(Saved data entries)
########
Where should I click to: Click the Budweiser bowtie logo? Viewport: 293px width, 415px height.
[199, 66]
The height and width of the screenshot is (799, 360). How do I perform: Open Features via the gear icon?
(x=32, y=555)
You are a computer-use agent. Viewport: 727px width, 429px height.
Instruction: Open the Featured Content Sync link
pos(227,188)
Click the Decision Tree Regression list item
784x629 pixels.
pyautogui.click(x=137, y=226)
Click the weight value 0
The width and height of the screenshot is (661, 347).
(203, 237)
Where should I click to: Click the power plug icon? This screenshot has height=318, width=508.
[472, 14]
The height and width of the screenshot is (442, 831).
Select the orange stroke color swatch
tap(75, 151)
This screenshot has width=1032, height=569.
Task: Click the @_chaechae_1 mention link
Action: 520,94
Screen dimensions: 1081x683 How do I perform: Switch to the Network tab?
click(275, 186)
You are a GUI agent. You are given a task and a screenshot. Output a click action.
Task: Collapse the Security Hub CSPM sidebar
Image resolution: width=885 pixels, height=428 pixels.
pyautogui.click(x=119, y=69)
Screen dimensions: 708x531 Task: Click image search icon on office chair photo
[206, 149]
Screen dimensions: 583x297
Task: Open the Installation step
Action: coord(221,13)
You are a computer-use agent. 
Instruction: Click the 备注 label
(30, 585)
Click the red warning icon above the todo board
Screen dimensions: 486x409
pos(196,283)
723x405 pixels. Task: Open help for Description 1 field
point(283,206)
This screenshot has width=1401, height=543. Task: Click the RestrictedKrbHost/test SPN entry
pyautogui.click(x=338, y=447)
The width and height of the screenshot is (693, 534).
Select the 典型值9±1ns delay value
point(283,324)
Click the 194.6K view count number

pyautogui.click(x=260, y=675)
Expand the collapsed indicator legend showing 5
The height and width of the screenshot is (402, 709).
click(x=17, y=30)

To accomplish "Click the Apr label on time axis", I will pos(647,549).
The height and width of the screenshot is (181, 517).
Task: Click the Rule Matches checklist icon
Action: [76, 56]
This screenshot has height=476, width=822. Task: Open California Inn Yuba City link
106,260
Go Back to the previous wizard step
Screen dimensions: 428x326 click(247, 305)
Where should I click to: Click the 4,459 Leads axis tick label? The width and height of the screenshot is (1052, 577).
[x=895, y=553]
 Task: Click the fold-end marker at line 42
########
• Task prompt
Report each line of the entries where the word "computer" occurs.

• Response to this task
You are a computer-use agent. Viewport: 727px width, 429px height.
You are a computer-use agent. 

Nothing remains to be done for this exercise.